Roving Iceland’s Golden Circle Travel Hippy
It’s just after midnight, June 21, 2016, and I’m standing on the street outside the Reykjavik pub from which I have just emerged. The sky above is clear and bright. Perhaps not as bright as when I went into the pub three hours ago but, then again, neither am I. In the last 24 hours, I rafted (and swam) a glacial river, photographed a massive waterfall from dozens of angles, explored a terrain pitted with geysers and geothermal vents and walked between the European and North American tectonic plates, touching each continent. I had been off-roading through the lava fields. Best, I had been expertly schooled in Icelandic culture. As midnight approached, I stopped to enjoy the summer solstice with several bottles of the nicely hoppy local micro-brew, Úlfur India Pale Ale. I’m glad I did. I needed the break and – well, back off, I’m on vacation. Later today, I will go whale watching in the harbor. Sleep is optional in Reykjavik. Twenty-four hours of daylight are a pleasant resource in a land so oriented to being outdoors. The summers in Iceland are short, and the inhabitants make good use of every moment. Reykjavik has the unassuming look of a small town somewhere in Colorado more than it does a national capital. Yet, the essence of its Viking heritage is unavoidable and, unlike many of 12 || TERRA TRAVELERS
Europe’s larger cities, Reykjavik exudes a sense of place that leaves no doubt about its Scandinavian identity. The people who live here are as much a part of the land as the land is of them, there’s no separating the two. “We all know each other,” my 25 year-old guide Robert Halldorsson, said to me as we left town earlier that morning on our drive. “We go to school together, socialize, we’re probably related! There are only 320,000 of us in the entire country after a thousand years, and two-thirds of them live in Reykjavik.” Like most here, Robert knows his Icelandic history and culture, and knows it well. Indeed, few cultures on the planet today are as homogenous as the native Icelanders. There has been very little immigration for more than 1,000 years when the first Vikings arrived, and nearly 80% of the population can trace their family histories back to the original settlers. No easy task considering there are no family names. Robert’s father had the first name of “Halldor” and Robert’s son will have the last name of “Robertsson”. Better than 85% of the males on the island share a genetic make-up with modern day Norwegians. Interestingly, however, more than 60% of the females share genetics with modern women from Ireland and Scotland. “The Vikings left Norway alone and picked up their women along the way,” says Robert.

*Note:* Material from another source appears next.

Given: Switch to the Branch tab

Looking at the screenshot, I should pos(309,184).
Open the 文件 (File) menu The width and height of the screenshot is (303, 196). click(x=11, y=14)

“They only took the pretty ones, as you can see.” He’s serious. “They left the ugly ones behind and the ones who got seasick, they threw off on the Faroe Islands along the way.” He grins at me broadly. “It’s true, you know.” Icelandic humor.  Robert is handling the four-wheel drive Toyota with oversized tires on these narrow roads with the ease of someone who has been doing this a long time and knows exactly where they are going. We round a turn in the road and the hillside across the valley is pockmarked with a dozen or more steaming thermal vents. The ground is alive, breathing, exhaling steam as the glacial water table hits the near surface magma. A t-shirt in a window-front in Reykjavik says simply “Ash happens”.